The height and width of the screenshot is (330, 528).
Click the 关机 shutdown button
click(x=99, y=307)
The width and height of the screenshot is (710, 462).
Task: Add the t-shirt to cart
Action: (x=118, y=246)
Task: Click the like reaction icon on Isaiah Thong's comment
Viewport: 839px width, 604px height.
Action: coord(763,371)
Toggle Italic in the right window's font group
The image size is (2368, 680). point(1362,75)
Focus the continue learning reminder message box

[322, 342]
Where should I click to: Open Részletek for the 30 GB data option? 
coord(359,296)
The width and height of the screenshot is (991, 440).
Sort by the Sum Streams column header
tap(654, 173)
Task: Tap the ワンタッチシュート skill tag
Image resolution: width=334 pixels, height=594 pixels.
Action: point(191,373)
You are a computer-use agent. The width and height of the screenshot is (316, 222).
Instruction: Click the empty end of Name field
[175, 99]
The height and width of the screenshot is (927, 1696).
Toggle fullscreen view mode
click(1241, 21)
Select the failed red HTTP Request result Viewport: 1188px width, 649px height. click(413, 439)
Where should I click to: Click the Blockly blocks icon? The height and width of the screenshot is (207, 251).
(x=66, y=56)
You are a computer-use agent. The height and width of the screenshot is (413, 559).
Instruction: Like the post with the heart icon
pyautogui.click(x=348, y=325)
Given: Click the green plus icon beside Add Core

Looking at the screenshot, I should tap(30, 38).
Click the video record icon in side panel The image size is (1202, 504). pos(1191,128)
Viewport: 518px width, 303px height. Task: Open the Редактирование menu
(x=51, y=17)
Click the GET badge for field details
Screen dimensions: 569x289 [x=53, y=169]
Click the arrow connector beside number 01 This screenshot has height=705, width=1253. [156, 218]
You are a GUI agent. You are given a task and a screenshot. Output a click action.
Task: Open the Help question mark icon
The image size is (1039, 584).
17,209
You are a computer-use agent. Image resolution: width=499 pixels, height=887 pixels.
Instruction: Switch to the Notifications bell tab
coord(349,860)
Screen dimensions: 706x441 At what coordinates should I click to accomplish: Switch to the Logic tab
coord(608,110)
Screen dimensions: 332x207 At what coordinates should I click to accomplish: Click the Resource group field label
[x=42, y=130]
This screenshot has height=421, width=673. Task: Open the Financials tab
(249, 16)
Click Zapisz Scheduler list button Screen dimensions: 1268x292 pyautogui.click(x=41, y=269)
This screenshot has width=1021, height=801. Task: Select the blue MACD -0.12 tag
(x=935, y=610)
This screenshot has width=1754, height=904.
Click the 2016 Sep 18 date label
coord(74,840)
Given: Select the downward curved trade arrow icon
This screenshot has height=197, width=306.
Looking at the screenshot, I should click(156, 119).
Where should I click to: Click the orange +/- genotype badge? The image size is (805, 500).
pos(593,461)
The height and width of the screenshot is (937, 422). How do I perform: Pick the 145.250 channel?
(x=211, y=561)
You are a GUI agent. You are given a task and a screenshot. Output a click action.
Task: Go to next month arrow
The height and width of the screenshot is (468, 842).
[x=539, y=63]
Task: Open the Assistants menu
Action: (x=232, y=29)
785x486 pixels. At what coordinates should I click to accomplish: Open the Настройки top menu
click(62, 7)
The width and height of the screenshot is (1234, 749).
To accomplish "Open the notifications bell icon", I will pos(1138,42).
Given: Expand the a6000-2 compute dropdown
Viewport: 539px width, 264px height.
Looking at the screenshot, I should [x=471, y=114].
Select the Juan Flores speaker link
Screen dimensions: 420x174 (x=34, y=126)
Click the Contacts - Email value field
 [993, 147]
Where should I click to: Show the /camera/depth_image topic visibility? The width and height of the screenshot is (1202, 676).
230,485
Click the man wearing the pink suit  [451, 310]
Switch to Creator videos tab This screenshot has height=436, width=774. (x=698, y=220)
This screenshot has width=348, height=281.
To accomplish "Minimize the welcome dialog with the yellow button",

Brief: Copy out every one of the rows above word for word, keeping them in their original order.

Task output:
The height and width of the screenshot is (330, 528).
Click the 关机 shutdown button
click(x=99, y=307)
The width and height of the screenshot is (710, 462).
Task: Add the t-shirt to cart
Action: (x=118, y=246)
Task: Click the like reaction icon on Isaiah Thong's comment
Viewport: 839px width, 604px height.
Action: coord(763,371)
Toggle Italic in the right window's font group
The image size is (2368, 680). point(1362,75)
Focus the continue learning reminder message box

[322, 342]
Where should I click to: Open Részletek for the 30 GB data option? 
coord(359,296)
The width and height of the screenshot is (991, 440).
Sort by the Sum Streams column header
tap(654, 173)
Task: Tap the ワンタッチシュート skill tag
Image resolution: width=334 pixels, height=594 pixels.
Action: point(191,373)
You are a computer-use agent. The width and height of the screenshot is (316, 222).
Instruction: Click the empty end of Name field
[175, 99]
The height and width of the screenshot is (927, 1696).
Toggle fullscreen view mode
click(1241, 21)
Select the failed red HTTP Request result Viewport: 1188px width, 649px height. click(413, 439)
Where should I click to: Click the Blockly blocks icon? The height and width of the screenshot is (207, 251).
(x=66, y=56)
You are a computer-use agent. The height and width of the screenshot is (413, 559).
Instruction: Like the post with the heart icon
pyautogui.click(x=348, y=325)
Given: Click the green plus icon beside Add Core

Looking at the screenshot, I should tap(30, 38).
Click the video record icon in side panel The image size is (1202, 504). pos(1191,128)
Viewport: 518px width, 303px height. Task: Open the Редактирование menu
(x=51, y=17)
Click the GET badge for field details
Screen dimensions: 569x289 [x=53, y=169]
Click the arrow connector beside number 01 This screenshot has height=705, width=1253. [156, 218]
You are a GUI agent. You are given a task and a screenshot. Output a click action.
Task: Open the Help question mark icon
The image size is (1039, 584).
17,209
You are a computer-use agent. Image resolution: width=499 pixels, height=887 pixels.
Instruction: Switch to the Notifications bell tab
coord(349,860)
Screen dimensions: 706x441 At what coordinates should I click to accomplish: Switch to the Logic tab
coord(608,110)
Screen dimensions: 332x207 At what coordinates should I click to accomplish: Click the Resource group field label
[x=42, y=130]
This screenshot has height=421, width=673. Task: Open the Financials tab
(249, 16)
Click Zapisz Scheduler list button Screen dimensions: 1268x292 pyautogui.click(x=41, y=269)
This screenshot has width=1021, height=801. Task: Select the blue MACD -0.12 tag
(x=935, y=610)
This screenshot has width=1754, height=904.
Click the 2016 Sep 18 date label
coord(74,840)
Given: Select the downward curved trade arrow icon
This screenshot has height=197, width=306.
Looking at the screenshot, I should click(156, 119).
Where should I click to: Click the orange +/- genotype badge? The image size is (805, 500).
pos(593,461)
The height and width of the screenshot is (937, 422). How do I perform: Pick the 145.250 channel?
(x=211, y=561)
You are a GUI agent. You are given a task and a screenshot. Output a click action.
Task: Go to next month arrow
The height and width of the screenshot is (468, 842).
[x=539, y=63]
Task: Open the Assistants menu
Action: (x=232, y=29)
785x486 pixels. At what coordinates should I click to accomplish: Open the Настройки top menu
click(62, 7)
The width and height of the screenshot is (1234, 749).
To accomplish "Open the notifications bell icon", I will pos(1138,42).
Given: Expand the a6000-2 compute dropdown
Viewport: 539px width, 264px height.
Looking at the screenshot, I should [x=471, y=114].
Select the Juan Flores speaker link
Screen dimensions: 420x174 (x=34, y=126)
Click the Contacts - Email value field
 [993, 147]
Where should I click to: Show the /camera/depth_image topic visibility? The width and height of the screenshot is (1202, 676).
230,485
Click the man wearing the pink suit  [451, 310]
Switch to Creator videos tab This screenshot has height=436, width=774. (x=698, y=220)
This screenshot has width=348, height=281.
To accomplish "Minimize the welcome dialog with the yellow button",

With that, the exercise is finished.